_COMPLETE THE FOLLOWING_.
A - Reproduce the passage of the Alaska trip memoir from "This idea would" to "regretted the decision.".
B - Put this sentence from the Alaska trip memoir into Spanish: "The temperature was forty below zero the day we left."
C - Carry on the memoir of the December 1973 drive out of Alaska, beginning right after its final sentence.

_SELECTED PASSAGE_.

------------------------------------------------------------

Was it a Dream?
Remembering
Do you ever look back on your past and feel that it wasn't you who lived it? Do you ever feel as if you're not the person who did those things--that it had to be someone else? Someone stronger, bolder, more foolish?
The other day, I was remembering the trip that my late husband Dale and I made out of Alaska in December of 1973. I am amazed when I think back on it. How foolish we were.
We had a motor home and were determined to drive it down over the Alaska Highway to Missouri and Alabama for Christmas.
This idea would have been extraordinary, even if I had not been seven months pregnant with our first child. Before the trip was over, there is no doubt in my mind that Dale regretted the decision.
The temperature was forty below zero the day we left. As we pulled out of Fairbanks, with our little beagle riding in the cab between us, the windshield cracked from one side to the other, like a jagged streak of lightning. We both looked at each other and said, "Should we keep going, or should we turn back?"

------------------------------------------------------------

_EXTRACTED ENTRIES_.
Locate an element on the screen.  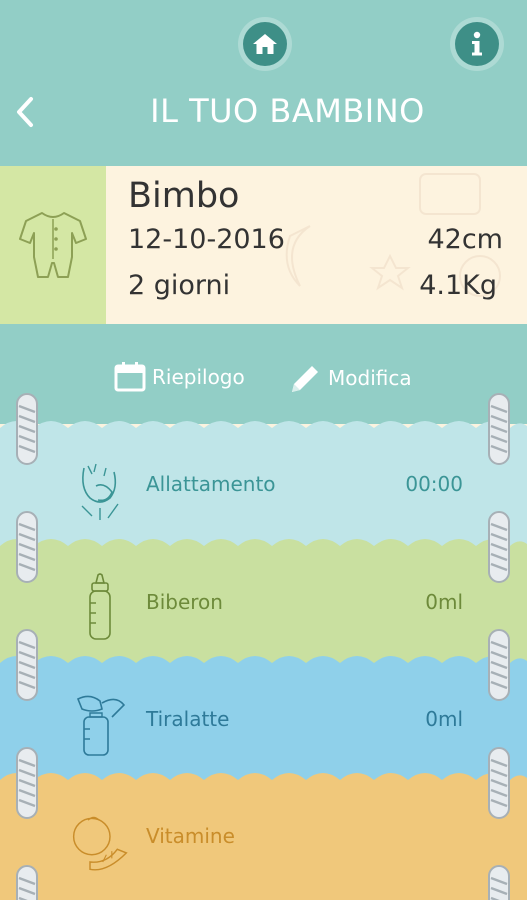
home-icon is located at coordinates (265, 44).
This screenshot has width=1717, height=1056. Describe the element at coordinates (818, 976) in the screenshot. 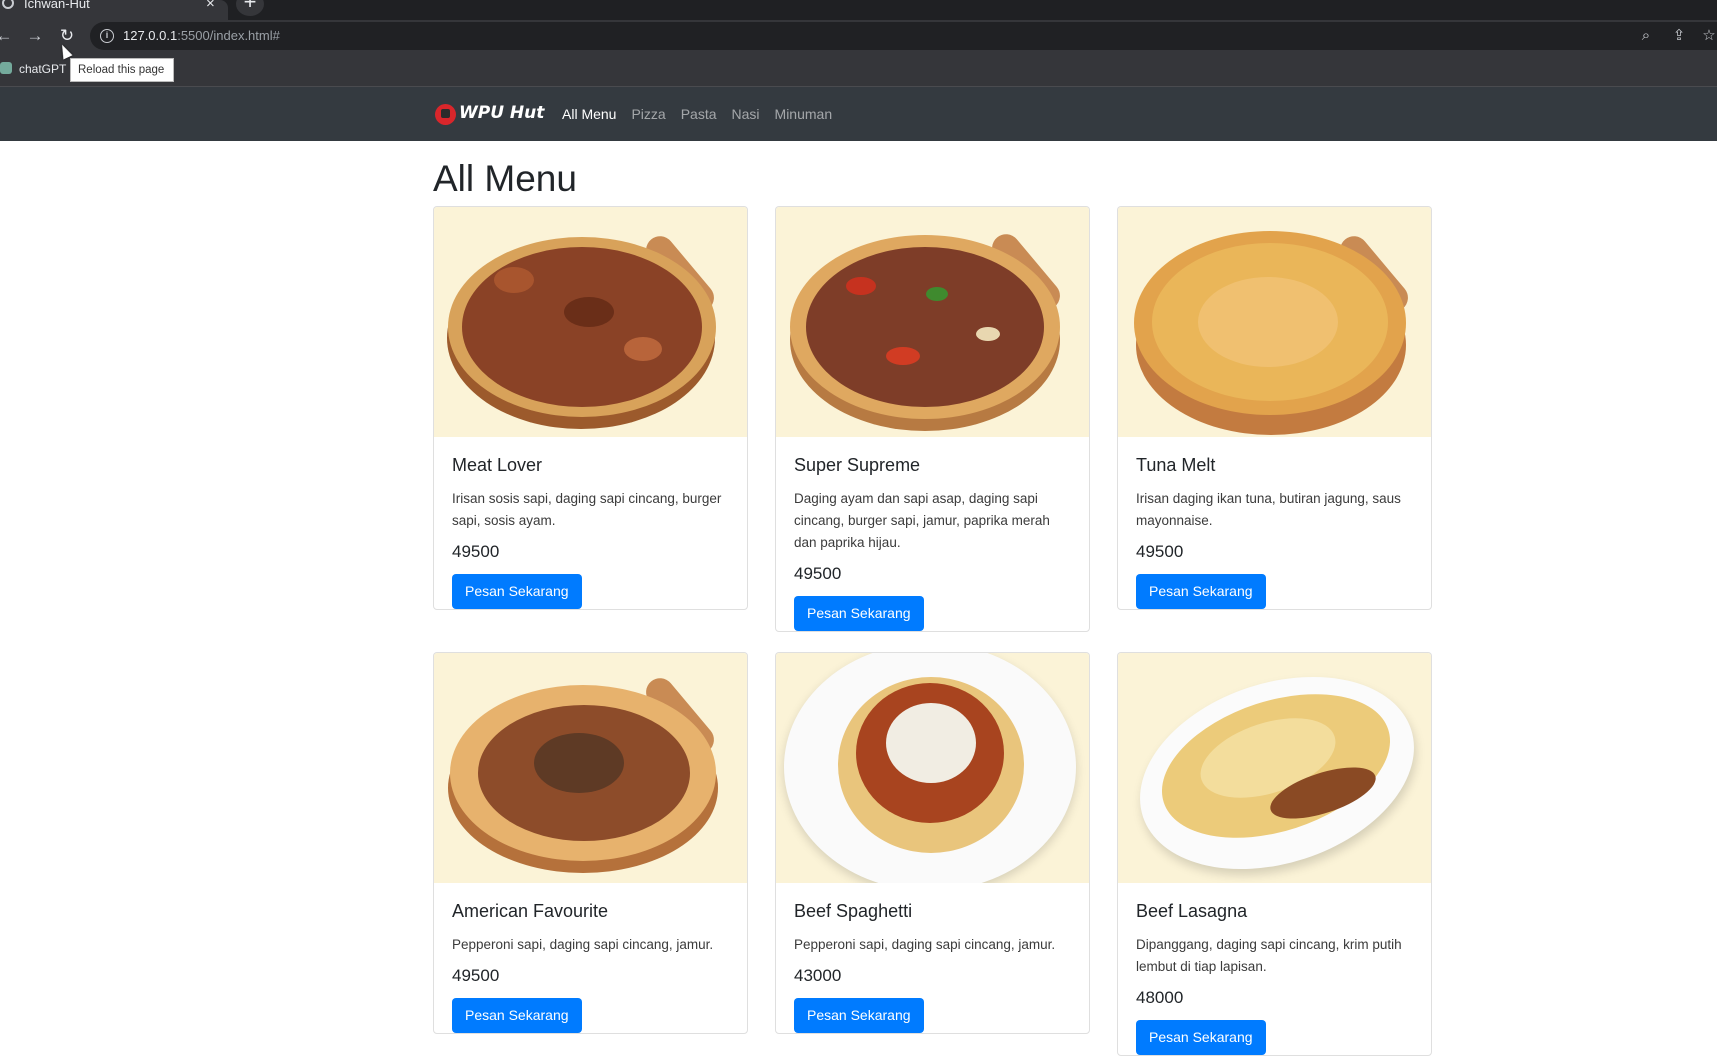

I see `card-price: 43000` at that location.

------------------------------------------------------------

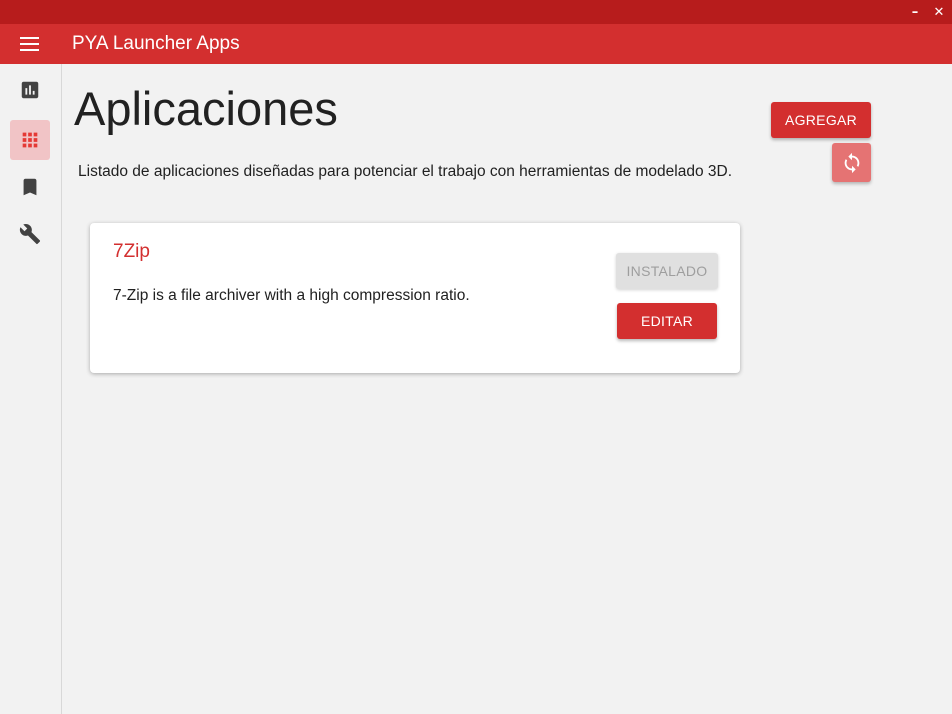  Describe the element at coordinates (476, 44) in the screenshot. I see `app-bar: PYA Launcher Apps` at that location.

------------------------------------------------------------

_NUMBERED ANSWERS_.
A -
This idea would have been extraordinary, even if I had not been seven months pregnant with our first child. Before the trip was over, there is no doubt in my mind that Dale regretted the decision.

B - La temperatura era de cuarenta grados bajo cero el día en que partimos.

C -
I didn't want to appear wimp-like, after all the work he had put in to get ready for the trip, so I said, "Naw! It'll be okay--let's do it!"
Down over the paved part of the trip we went, all the way to the Alaska border, riding the roller coaster of pavement, up and down, as the permafrost caused it to buckle.
Once we reached the Canadian border, we knew the highway would be gravel, and that would actually be better and less slick than the pavement--or so we thought. We had been over the highway only four years before, so we were relatively familiar with it.
I understand that the 1300-mile Alaska Highway (once referred to as the Alcan) is paved these days, but in '73, it was rough. Places of habitation were few and far between--No McDonald's or Burger Kings, very few gas stations, and precious few motels.
The town of White Horse was the only civilized place in the Yukon, and we never seemed to reach it at the right time to stay there. On the way up the highway in '69, we had stayed at a sweet place in Haines Junction, where there was a Mountie station and (more importantly) a laundromat! However, we weren't ready to stop when we reached Haines Junction in '73.
Though I could go back and lie down in the motor home any time I needed to, we chose not to stay in that cold vehicle at night, unless absolutely necessary; even with a heater, it was bitter!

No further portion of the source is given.